Não tenho acompanhado a evolução da economia brasileira com profundidade. Entendo que foi aprovada uma reforma previdenciária que, embora não seja a originalmente aspirada pelo regime de Bolsonaro, tende a solucionar os principais problemas fiscais do regime anterior, fato que provavelmente está contribuindo para a baixa inflação do país. Como no resto do mundo, também no Brasil a política de saúde determinou em grande parte a evolução da economia em 2020. Se julgarmos o que aconteceu exclusivamente do ponto de vista do crescimento econômico e em relação às demais grandes economias da região, o Brasil teve uma queda do PIB muito menor, estimada em 4,4%, contra quedas de 10,5% e 9,1%, respectivamente, na Argentina e no México. E, em termos de projeções, essas três economias apresentam taxas de crescimento anual semelhantes, em média 2,5% ao ano, de modo que o Brasil atingirá seu nível de tendência muito mais cedo. Você pode pedir muito mais?

O sr. disse uma vez que talvez um governo não autoritário não teria conseguido adotar as reformas liberais que o Chile implementou durante a ditadura. Ainda acredita nisso?

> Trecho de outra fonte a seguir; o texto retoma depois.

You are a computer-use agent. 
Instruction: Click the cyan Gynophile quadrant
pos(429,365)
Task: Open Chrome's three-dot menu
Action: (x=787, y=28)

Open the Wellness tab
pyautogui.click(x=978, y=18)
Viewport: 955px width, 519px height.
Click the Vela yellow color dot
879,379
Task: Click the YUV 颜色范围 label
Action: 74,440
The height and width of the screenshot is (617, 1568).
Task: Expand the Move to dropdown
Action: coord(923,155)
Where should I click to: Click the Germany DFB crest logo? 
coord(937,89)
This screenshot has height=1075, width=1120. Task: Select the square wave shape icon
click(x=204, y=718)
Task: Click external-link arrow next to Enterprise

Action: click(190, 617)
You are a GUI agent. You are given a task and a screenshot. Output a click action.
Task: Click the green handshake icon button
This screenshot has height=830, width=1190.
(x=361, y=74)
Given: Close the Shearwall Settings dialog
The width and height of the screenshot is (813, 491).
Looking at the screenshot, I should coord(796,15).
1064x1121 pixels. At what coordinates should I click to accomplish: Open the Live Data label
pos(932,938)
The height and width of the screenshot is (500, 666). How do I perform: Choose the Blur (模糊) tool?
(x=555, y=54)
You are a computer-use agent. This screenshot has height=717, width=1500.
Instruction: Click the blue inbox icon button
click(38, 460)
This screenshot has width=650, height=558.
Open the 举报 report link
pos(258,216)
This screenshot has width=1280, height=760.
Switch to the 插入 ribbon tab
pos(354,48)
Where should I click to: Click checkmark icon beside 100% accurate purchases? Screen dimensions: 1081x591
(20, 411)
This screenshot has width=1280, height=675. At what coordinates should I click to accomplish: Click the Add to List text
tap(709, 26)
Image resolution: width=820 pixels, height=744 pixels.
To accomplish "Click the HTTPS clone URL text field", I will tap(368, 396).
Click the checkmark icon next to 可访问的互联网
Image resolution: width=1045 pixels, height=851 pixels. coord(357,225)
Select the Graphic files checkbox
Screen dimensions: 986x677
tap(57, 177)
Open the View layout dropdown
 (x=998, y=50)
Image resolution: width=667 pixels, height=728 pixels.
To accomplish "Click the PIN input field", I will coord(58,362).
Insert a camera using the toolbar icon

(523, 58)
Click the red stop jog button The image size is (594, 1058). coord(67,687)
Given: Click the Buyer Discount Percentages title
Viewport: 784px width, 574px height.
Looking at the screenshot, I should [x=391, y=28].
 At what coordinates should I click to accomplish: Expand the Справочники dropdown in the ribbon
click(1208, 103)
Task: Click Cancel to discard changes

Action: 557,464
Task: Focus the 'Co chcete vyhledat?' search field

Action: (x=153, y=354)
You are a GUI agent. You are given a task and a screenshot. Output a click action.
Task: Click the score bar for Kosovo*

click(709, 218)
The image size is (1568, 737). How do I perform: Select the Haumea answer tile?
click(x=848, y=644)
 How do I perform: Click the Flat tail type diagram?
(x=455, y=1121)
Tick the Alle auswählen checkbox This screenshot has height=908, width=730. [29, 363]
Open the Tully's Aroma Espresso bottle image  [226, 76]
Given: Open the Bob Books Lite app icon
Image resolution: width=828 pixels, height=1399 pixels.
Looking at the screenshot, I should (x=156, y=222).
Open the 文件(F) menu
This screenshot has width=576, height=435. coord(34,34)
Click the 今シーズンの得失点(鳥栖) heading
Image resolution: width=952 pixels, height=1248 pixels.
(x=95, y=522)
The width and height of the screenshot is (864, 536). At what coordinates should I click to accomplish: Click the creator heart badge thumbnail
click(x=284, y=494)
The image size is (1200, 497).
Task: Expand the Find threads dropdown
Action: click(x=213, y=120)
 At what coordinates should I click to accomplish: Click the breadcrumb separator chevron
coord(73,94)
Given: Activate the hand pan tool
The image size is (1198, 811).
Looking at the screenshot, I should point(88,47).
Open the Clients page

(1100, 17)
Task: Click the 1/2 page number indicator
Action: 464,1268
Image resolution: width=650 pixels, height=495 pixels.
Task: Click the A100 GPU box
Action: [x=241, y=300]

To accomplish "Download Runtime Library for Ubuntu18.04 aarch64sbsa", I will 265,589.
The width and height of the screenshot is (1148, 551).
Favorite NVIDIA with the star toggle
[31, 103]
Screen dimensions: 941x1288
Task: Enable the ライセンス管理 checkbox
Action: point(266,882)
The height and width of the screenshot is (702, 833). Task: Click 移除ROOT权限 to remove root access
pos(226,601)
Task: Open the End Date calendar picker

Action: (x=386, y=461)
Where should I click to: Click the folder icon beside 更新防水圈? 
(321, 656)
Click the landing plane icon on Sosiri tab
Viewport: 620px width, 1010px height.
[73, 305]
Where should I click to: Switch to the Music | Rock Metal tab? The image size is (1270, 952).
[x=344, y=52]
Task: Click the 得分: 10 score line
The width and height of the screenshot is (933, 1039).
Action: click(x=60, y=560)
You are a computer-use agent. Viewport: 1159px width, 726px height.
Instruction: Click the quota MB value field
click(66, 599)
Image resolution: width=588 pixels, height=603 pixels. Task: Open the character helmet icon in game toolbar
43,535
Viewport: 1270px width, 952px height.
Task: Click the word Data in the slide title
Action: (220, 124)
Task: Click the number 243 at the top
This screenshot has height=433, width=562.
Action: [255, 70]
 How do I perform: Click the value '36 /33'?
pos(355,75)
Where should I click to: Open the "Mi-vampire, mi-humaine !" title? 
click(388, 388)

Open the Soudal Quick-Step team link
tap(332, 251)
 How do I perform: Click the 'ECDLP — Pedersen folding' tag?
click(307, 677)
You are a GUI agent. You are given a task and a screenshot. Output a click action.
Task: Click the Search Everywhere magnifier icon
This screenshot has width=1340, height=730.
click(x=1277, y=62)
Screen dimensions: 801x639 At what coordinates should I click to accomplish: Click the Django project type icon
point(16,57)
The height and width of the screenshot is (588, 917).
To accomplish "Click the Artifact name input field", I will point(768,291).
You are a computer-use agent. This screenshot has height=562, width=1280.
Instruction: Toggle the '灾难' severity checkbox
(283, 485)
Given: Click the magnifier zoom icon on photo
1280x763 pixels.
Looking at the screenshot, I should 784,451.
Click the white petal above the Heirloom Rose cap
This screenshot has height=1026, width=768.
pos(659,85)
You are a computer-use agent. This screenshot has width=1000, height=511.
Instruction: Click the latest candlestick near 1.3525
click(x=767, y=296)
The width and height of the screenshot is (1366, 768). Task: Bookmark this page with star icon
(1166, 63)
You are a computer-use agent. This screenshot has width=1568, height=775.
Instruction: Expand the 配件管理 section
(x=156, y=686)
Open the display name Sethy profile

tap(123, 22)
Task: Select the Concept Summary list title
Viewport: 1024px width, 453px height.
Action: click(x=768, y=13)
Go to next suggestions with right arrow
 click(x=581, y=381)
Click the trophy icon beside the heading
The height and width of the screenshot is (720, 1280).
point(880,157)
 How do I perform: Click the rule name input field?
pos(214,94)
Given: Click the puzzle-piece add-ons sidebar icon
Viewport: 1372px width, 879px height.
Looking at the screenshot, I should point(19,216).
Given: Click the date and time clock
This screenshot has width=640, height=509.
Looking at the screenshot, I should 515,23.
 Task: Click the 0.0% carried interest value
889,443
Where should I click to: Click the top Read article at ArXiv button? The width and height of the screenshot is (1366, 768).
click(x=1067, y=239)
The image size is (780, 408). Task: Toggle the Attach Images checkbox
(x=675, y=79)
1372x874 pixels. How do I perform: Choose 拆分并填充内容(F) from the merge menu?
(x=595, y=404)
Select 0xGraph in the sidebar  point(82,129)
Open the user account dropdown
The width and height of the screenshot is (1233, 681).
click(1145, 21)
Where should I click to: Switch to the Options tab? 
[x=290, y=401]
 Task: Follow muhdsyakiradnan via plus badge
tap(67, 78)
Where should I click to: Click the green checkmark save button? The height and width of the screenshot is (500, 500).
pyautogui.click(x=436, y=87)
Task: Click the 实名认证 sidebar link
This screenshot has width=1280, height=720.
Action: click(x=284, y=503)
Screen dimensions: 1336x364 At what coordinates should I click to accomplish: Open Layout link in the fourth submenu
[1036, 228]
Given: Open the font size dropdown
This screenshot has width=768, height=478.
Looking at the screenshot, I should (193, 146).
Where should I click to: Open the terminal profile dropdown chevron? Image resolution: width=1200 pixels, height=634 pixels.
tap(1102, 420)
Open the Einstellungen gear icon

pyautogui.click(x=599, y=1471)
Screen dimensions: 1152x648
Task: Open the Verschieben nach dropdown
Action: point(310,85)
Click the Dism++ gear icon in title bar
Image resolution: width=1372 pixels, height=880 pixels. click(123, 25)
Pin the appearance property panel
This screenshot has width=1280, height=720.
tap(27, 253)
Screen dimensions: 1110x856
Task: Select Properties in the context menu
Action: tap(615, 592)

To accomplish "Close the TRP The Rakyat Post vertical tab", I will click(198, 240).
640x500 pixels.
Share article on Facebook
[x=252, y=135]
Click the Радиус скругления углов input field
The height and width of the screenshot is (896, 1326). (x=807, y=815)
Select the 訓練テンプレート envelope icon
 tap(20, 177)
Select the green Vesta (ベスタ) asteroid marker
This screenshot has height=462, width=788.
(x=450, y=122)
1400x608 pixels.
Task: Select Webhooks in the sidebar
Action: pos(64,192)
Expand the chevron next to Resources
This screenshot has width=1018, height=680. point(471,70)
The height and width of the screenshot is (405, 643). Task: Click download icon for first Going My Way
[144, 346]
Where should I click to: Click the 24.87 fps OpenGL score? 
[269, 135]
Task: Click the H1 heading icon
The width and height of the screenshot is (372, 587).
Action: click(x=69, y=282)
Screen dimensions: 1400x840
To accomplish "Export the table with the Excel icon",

Claro. Entre os anos 1950 e 1970, as economias desenvolvidas eram de mercado e os países em desenvolvimento - com exceção de três ou quatro economias asiáticas, de cultura poupadora e trabalhadora - tinham economias mistas ou centralizadas, com resultados ruins ou péssimos. Nesses anos, os especialistas, geralmente europeus ou americanos, eram semideuses e pregavam algumas variações de planificação econômica e social, além de protecionismo. Era o que havia e o que os tecnocratas de então propunha. Apesar dos seus resultados medíocres, essas políticas tinham um amplo apoio da população. Foi necessária uma grande crise e um governo autoritário para quebrar o paradigma existente. Hoje, há muitos exemplos de economias em desenvolvimento que abandonaram o arquétipo dos anos 1950, 1960 e 1970 e adotaram com sucesso, e na democracia, estratégias liberalizantes.

Acha, então, que o sucesso econômico é mais importante que a perda da democracia?

Não acho que seja possível comparar os custos de um regime autoritário com os benefícios de uma economia de sucesso que foi possível por esse regime. O que às vezes acontece é que determinados conflitos sócio-políticos se resolvem com a instalação de regimes autoritários ou, ainda pior, totalitários. E foi no contexto de uma situação assim que o Chile optou, no começo dos anos 1970, por uma economia de mercado livre, que, para mim, deu bons resultados. Esses resultados são frutos da lógica do tipo de economia adotada e não da institucionalidade política que a amparou. No entanto, é possível argumentar, como fazia Milton Friedman, que um regime que privilegia a economia de mercado, mais cedo ou mais tarde, vai optar por um regime político livre também.

Acredita que um governo autoritário não seja mais necessário?

Não, hoje há um ambiente que não exige impor reformas econômicas. Atualmente, há países em desenvolvimento que liberalizaram suas economias com sucesso. Além disso, a profissão de economista mudou em boa medida suas recomendações de política econômica, que antes favoreciam a planificação e o protecionismo e agora favorecem o funcionamento de mercados livres e competitivos e uma abertura internacional.